Ein viertes Zeugnis auf Einstiegsniveau bietet das LPI seit Juni 2012 an, das Zertifikat "Linux Essentials". Dieses Angebot richtet sich vor allem an Schüler und jugendliche Auszubildende. Die Prüfung fragt nicht nur theoretisches Wissen über die Open-Source-Community, verbreitete Distributionen, Open-Source-Anwendungen und Lizenzen ab. Es gilt auch, Basiskenntnisse zu praktischen Arbeiten mit der Kommandozeile, Scriptsprachen, Dateiberechtigungen und Sicherheit nachzuweisen.

Grundsätzlich haben LPI-Zeugnisse unbegrenzte Gültigkeit, allerdings empfiehlt das LPI "dringend" eine Rezertifizierung nach fünf Jahren. Zur Zulassung für eine nächsthöhere Prüfung darf ein Zertifikat ohnehin nicht älter als fünf Jahre sein, dann gilt es als "inaktiv". Die Rezertifizierung auf einem höchsten Level erneuert gleichzeitig die niedrigeren Zertifikate. Auf dem Level 30x ist eine Wiederholung der Prüfung nötig.

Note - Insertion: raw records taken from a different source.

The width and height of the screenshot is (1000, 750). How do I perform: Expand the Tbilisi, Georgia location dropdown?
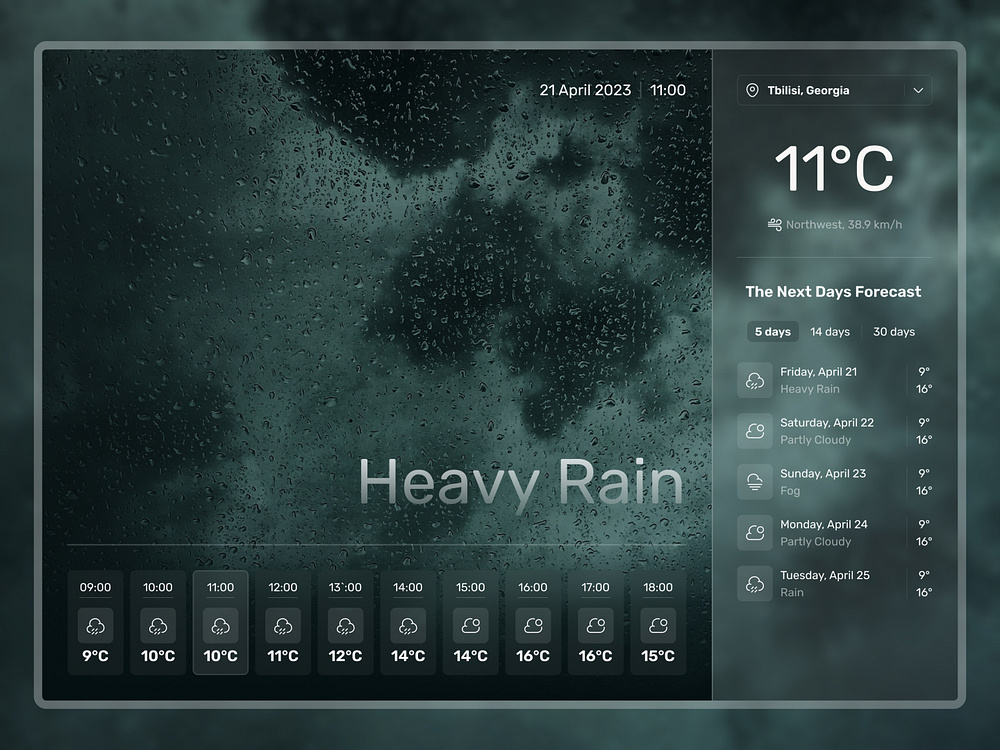point(835,90)
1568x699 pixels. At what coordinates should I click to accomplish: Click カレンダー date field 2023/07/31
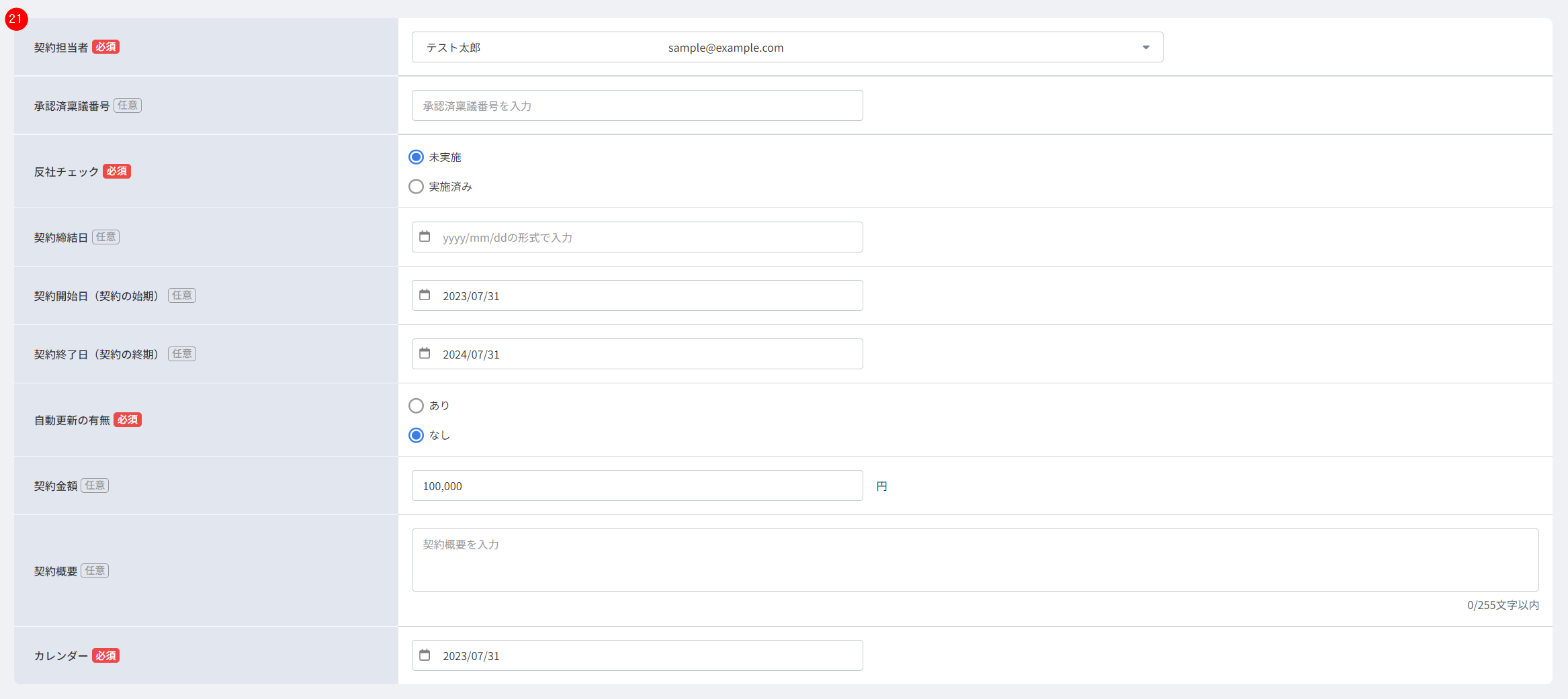click(x=471, y=656)
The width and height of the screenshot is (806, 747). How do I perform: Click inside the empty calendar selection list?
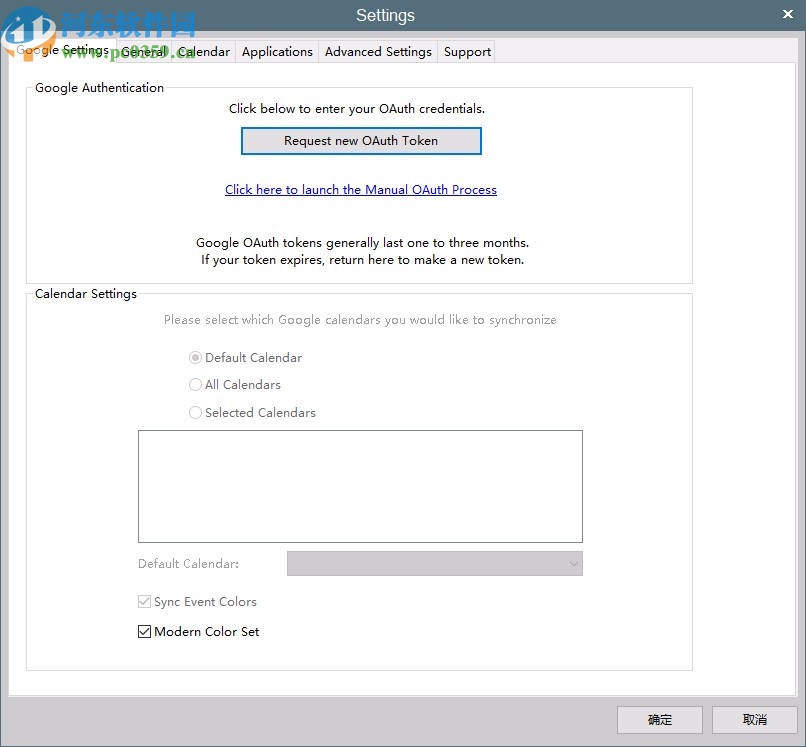pyautogui.click(x=360, y=486)
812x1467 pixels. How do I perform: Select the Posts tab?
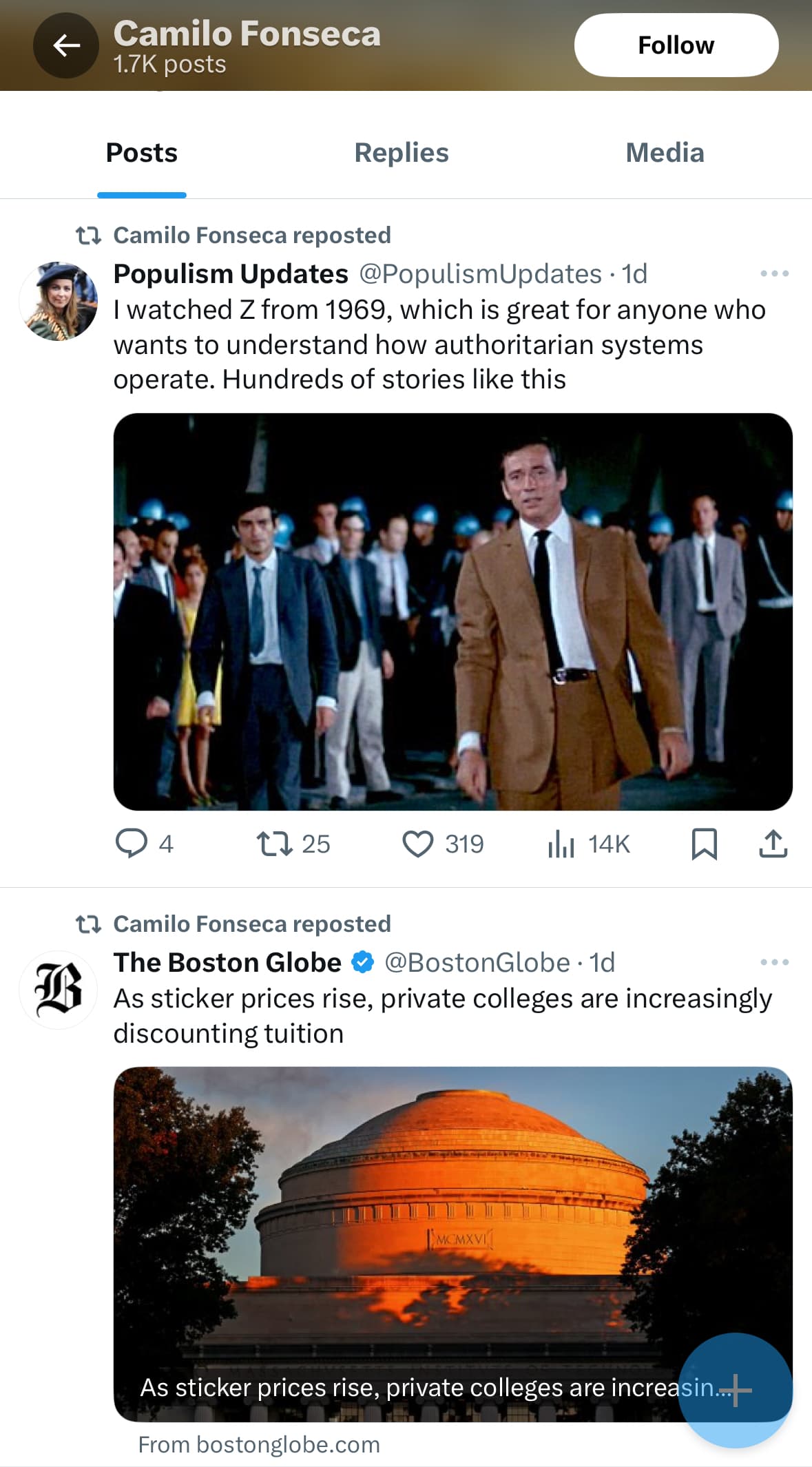click(142, 153)
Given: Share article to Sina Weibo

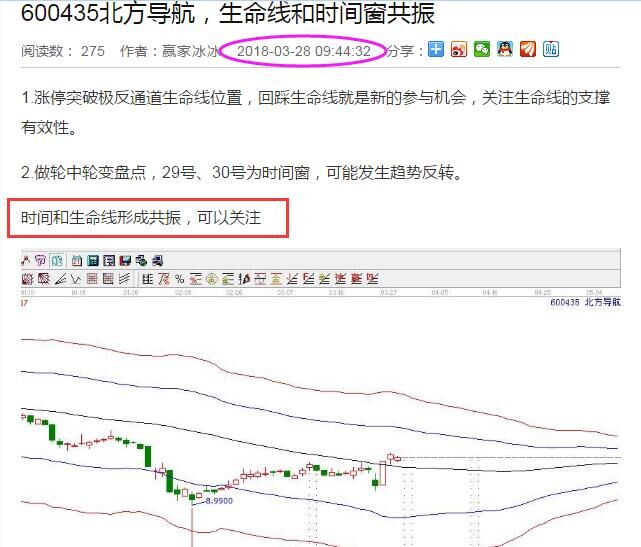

Dieses Rezertifizierungsverfahren erklärt, warum das LPI zwar rund 425.000 Prüfungen abgenommen, aber nur 150.000 Zertifikate ausgestellt hat. Die Diskrepanz ist keine Aussage über die Durchfallquote. Über die macht das LPI ebenso wenig Aussagen wie über die Zahl der Absolventen auf den verschiedenen Prüfungsebenen.